Timing a Fortran Program - Céondo - Fluid Phase Equilibria, Chemical Properties & Databases

This is a bit of Fortran you find in many simulations:

DO I=1,NVALS
    IF (RNDVALS(I).GT.CUT) THEN
        DTMP = RNDVALS(I)
    ELSE
        DTMP = CUT
    END IF
    LOGVALS(I) = LOG(DTMP)
END DO

Or without the saving in the temporary DTMP variable. This does not look very nice, you have basically 5 lines to control the value before proceeding with calculations. An alternative is to push everything into the MAX intrinsic function:

DO I=1,NVALS
    LOGVALS(I) = LOG(MAX(RNDVALS(I),CUT))
END DO

This make the code cleaner, but it costs a MAX call at each iteration. The first rule in programming is that if you want to go fast, you need to do less. As I do not want to make my code significantly slower, I decided to benchmark the two different versions. So, I simulated the two cases with this sample code with calls to CPU_TIME to track the start/stop and a long enough run to gather reproducible values:

PROGRAM TEST

INTEGER, PARAMETER :: NVALS = 1000000
DOUBLE PRECISION RNDVALS(NVALS)
DOUBLE PRECISION LOGVALS(NVALS)
INTEGER I, J
INTEGER, PARAMETER :: NRUNS = 100
DOUBLE PRECISION, PARAMETER :: CUT = 0.001D0
DOUBLE PRECISION :: START_TA, STOP_TA, START_TB, STOP_TB
DOUBLE PRECISION DTMP, A, B

CALL RANDOM_NUMBER(RNDVALS)

CALL CPU_TIME(START_TA)
DO J=1, NRUNS
    DO I=1,NVALS
        IF (RNDVALS(I).GT.CUT) THEN
           LOGVALS(I) = LOG(RNDVALS(I))
        ELSE
           LOGVALS(I) = LOG(CUT)
        END IF
    END DO
END DO
CALL CPU_TIME(STOP_TA)

CALL CPU_TIME(START_TB)
DO J=1, NRUNS
    DO I=1,NVALS
        LOGVALS(I) = LOG(MAX(RNDVALS(I),CUT))
    END DO
END DO
CALL CPU_TIME(STOP_TB)

WRITE(*,*) '....', LOGVALS(143), '...'

A = STOP_TA - START_TA
B = STOP_TB - START_TB
WRITE(*,*) 'IF ELSE', A
WRITE(*,*) 'MAX    ', B
WRITE(*,*) 'DIFF % ', (A-B)/A * 100.0D0

END PROGRAM

I compiled this test program with:

gfortran  -Ofast -funroll-loops test.for

I did some runs with the IF/ELSE first and with the MAX first and basically, the results are the same. But a significant difference is coming from the CUT parameter.
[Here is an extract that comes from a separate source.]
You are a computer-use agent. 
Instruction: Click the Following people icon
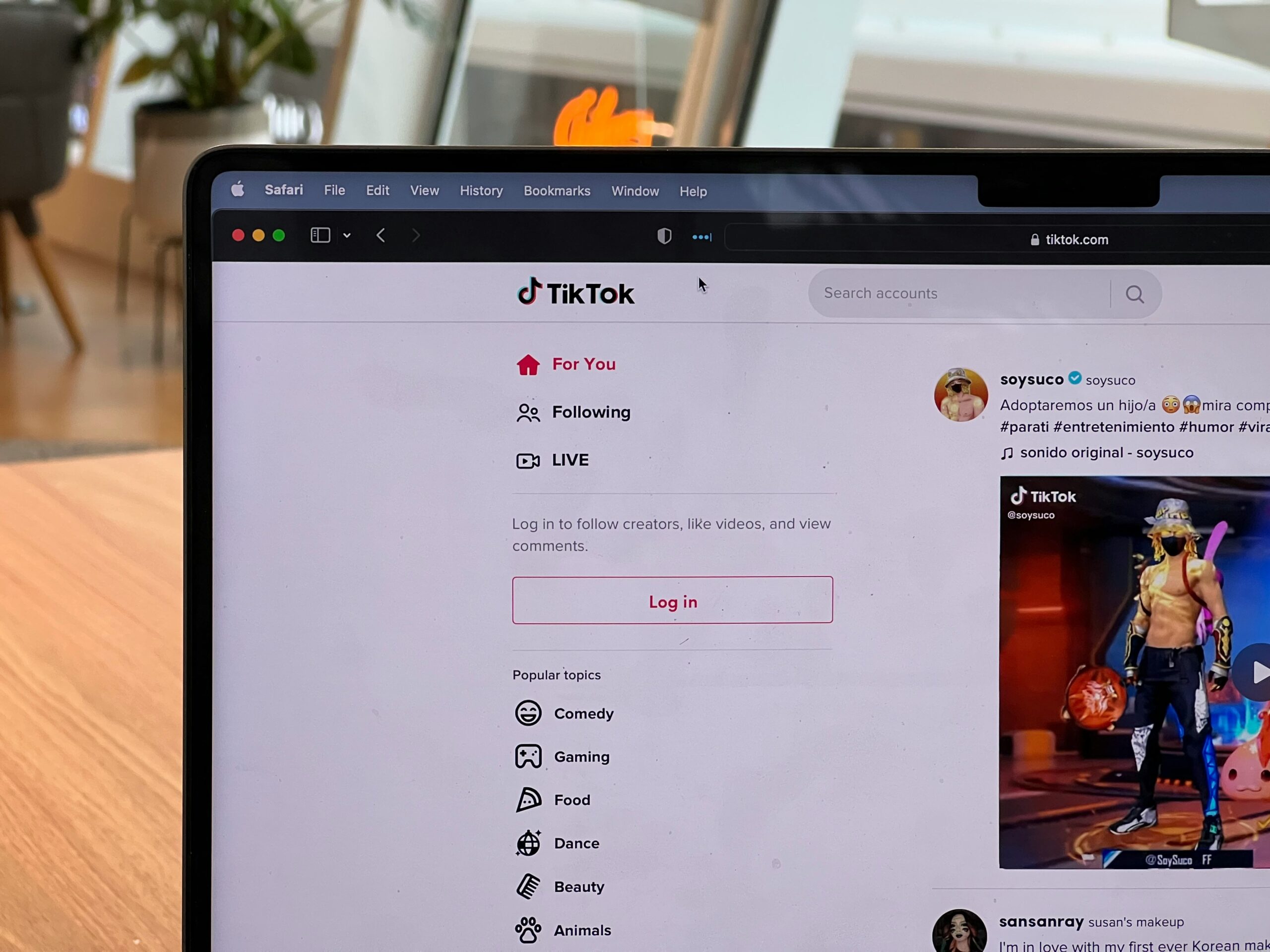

CUT is at 0.5D0, the IF/ELSE approach is 40% faster.
CUT is at 0.001D0, the MAX approach is 2% faster.

Yes, the cut is the performance control. This is most likely because of the branch prediction. MAX is a function call and it costs most likely more to recover after a wrong prediction. Because the array if just full of random values between 0 and 1, in 50% of the cases, the prediction is false if the cut is at 0.5. If the cut is lower, that is the MAX is nearly always returning the MAX of one of the two values and always the same, it is faster.

Because in my thermodynamic code, the control on the value is the exceptional case, that is, we normally never trigger the CUT, it means that the branch prediction will be nearly always good and the MAX approach is not only as fast as the IF/ELSE case but nicer to read.

I was expecting the MAX call to always be slower.